After the withdrawal of British troops from al Amarah in late August and the humiliating sacking of their former base at Abu Naji, the situation has now deteriorated to such an extent that – according to BBC News – British troops are on stand-by to return.
This follows what has been described as "one of the boldest acts of defiance yet" by Shi'ite cleric Muqtada al-Sadr whose Mahdi Army supporters today seized control of the city.
It appears that fighting broke out on Thursday after the head of police intelligence in the surrounding province, a member of the rival Shi'ite Badr Brigade militia, was killed by a roadside bomb, prompting his family to kidnap the teenage brother of the local head of the Mahdi Army.
According to local reports, the Mahdi Army retaliated this morning, storming three main police stations and planting explosives that flattened the buildings. At least 15 people, including five militiamen, one policeman and two bystanders, have been killed.
Through the day, about 800 black-clad militiamen with Kalashnikovs and RPG launchers have been patrolling city streets in commandeered police vehicles.
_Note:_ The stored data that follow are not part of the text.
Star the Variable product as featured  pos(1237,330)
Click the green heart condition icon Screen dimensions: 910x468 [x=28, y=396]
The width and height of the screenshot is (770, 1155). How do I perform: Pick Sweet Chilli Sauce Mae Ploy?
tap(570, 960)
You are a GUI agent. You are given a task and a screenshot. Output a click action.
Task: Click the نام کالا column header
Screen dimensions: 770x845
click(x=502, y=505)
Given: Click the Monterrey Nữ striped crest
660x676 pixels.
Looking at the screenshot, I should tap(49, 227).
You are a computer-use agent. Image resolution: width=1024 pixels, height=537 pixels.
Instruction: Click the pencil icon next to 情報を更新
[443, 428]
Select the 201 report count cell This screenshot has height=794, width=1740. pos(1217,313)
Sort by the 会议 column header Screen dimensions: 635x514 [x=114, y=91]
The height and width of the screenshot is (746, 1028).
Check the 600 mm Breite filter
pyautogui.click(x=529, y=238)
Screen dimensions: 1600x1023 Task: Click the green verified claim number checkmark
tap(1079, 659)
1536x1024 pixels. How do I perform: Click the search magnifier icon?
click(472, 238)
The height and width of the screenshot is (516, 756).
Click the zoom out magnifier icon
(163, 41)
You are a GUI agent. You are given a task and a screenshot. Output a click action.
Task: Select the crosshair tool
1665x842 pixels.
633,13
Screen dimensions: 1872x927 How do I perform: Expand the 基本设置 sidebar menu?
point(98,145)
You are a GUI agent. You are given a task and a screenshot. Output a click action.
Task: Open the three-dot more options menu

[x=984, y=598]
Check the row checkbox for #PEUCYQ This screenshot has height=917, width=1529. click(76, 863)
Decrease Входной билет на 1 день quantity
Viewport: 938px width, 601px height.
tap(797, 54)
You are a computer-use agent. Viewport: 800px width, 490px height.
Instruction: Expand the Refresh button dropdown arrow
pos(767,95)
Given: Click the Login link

Others have set up roadblocks on routes into the city and loudspeaker trucks have been circulating, telling residents to stay indoors.
Prime Minister Nouri al-Maliki has dispatched an emergency security delegation that included the Minister of State for Security Affairs and top officials from the Interior and Defence ministries. About 700 Iraqi troops have been sent to the city to deal with the violence, and a 500-strong British Army battle group has been put on standby. Major Charlie Burbridge, based in Basra, confirmed that British forces were already providing air surveillance.
This could present a major setback for the British disengagement plan, as the idea that Iraqi security forces are capable of controlling Amarah is looking very shaky. If General Sir Richard Dannatt is relying on release of troops from the Iraqi theatre to make up numbers in Afghanistan, he could be in for a long wait.
UPDATE: Later reports indicate that the militiamen have withdrawn from the streets, following arrival of Iraqi soldiers and mediators. A temporary truce has been negotiated with an al-Sadr envoy. Maj. Burbridge claims that 600 Iraqi army soldiers have retaken control of the city. "They've applied a solution and at the moment it's holding," he said. "At the moment, it's tense but calm."